5. A common complaint levied against companies possessing large datasets is that their existing “scale” renders it impossible for new entrants to compete. Are there alternative means that regulators, policymakers, and industry could use to make large-scale data available to new entrants (e.g. databases of photo, video, or anonymized personal data that could be used to train machine learning algorithms)? Would such an approach be feasible as a remedy in a hypothetical competition case? Or is such an approach best left to bespoke industry or government-mandated initiatives?

It is wrong to assume that scale is necessarily critical or a barrier to entry. This idea ignores the law of diminishing returns. Experience in many areas where data are used as an input, like machine translation, image processing, speech recognition, or teaching artificial intelligence systems, the first million data are much more important than the second and so forth. Huge amounts of open source datasets are increasingly available for AI training (from sources as various as kaggle.com, FiveThirtyEight, Google Public Data Explorer, or from EU Open Data Portal, Data.gov. WHO Open Data repository, and World Bank Open Data, etc.). Open source software and cloud computing makes it easier for start-ups than ever before to run complex computations on these open data.
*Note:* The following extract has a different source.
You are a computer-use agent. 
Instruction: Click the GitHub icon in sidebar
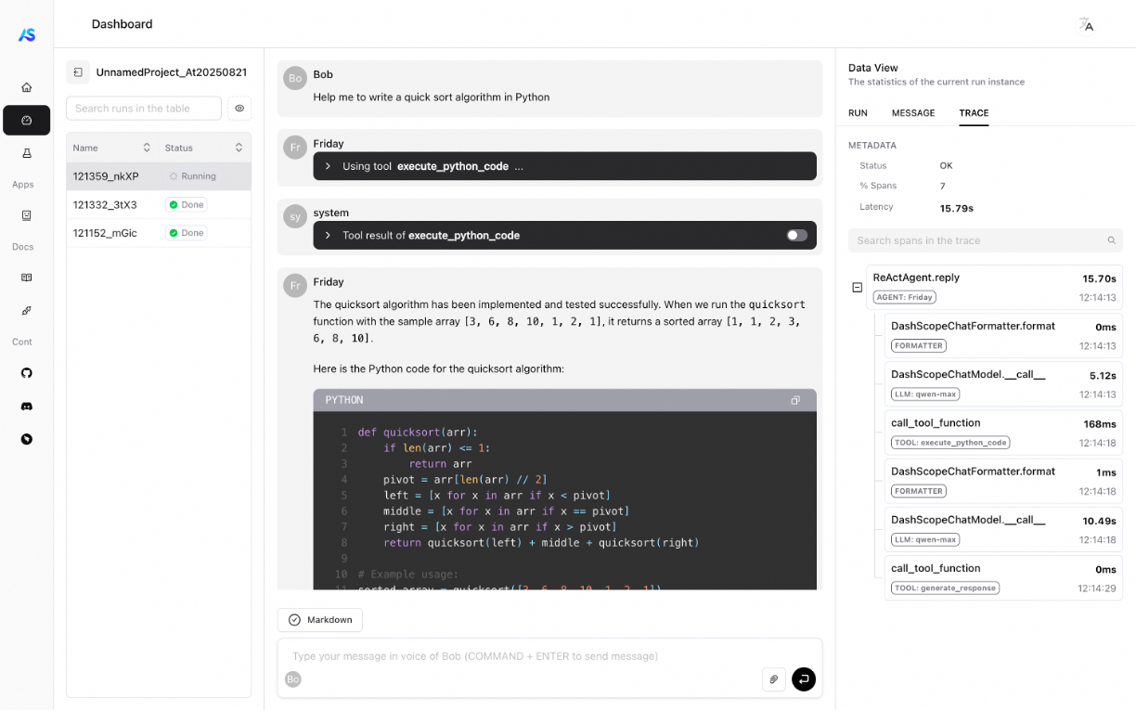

We have already mentioned several examples of companies that have been able to grow quickly without having access to large datasets when they started. In each of these cases, “scale” was not a barrier. If anything, they show that innovation is critical and that data are easy to gather.

The European Commission has also considered this question many times in merger cases. Whenever it has looked at markets in detail, it has found that rivals are able collect the data they need.  In Facebook/WhatsApp, for example, it found that “there will continue to be a large amount of Internet user data that are valuable for advertising purposes.

In Microsoft/Skype, it found that barriers to entry were low, pointing to the “immediate success” of new entrants Viber, Fring, and Tango. Viber was downloaded more than a million times within three days of its launch, 10 million times within two months, and 15 million times within six months.

There may be cases where access to an existing database is critical for competition to exist. It will depend on the type of data and whether the database is replicable. In the UK, for example, the National Health Service provides access to huge amount of anonymized healthcare data for analysis. That data wouldn’t be available otherwise and cannot be replicated. But this is an exception. Online user data are very unlikely to fall into this category.

In the EU, we have a tendency to blame U.S.-based online firms (ignoring China for the time being) for the lack of EU online powerhouses, and for the difficulties of digital disruption. They are conveniently big targets. But a focus on data sharing is not the solution. The societal problems resulting from digital disruption should be solved by targeted and proportional regulation, rather than forcing firms to share data across the board. If we want to grow EU-based innovative powerhouses, the answer is a policy of creating an environment where innovation can flourish: innovation hubs combining academic centers of excellence and existing technology businesses with carefully targeted Government-sponsored open projects, which together can fertilize start-up businesses by providing talent and risk capital, a culture of entrepreneurship, critical thinking, and creativity, nurtured in an environment of fair and balanced tax laws, IPRs strong enough to encourage innovation but not so strict as to block new entry, and competition rules that preserve opportunities for new entrants without punishing them once they become successful. There is plenty of big data; what is scarcer is technical talent and business creativity, and wise regulators.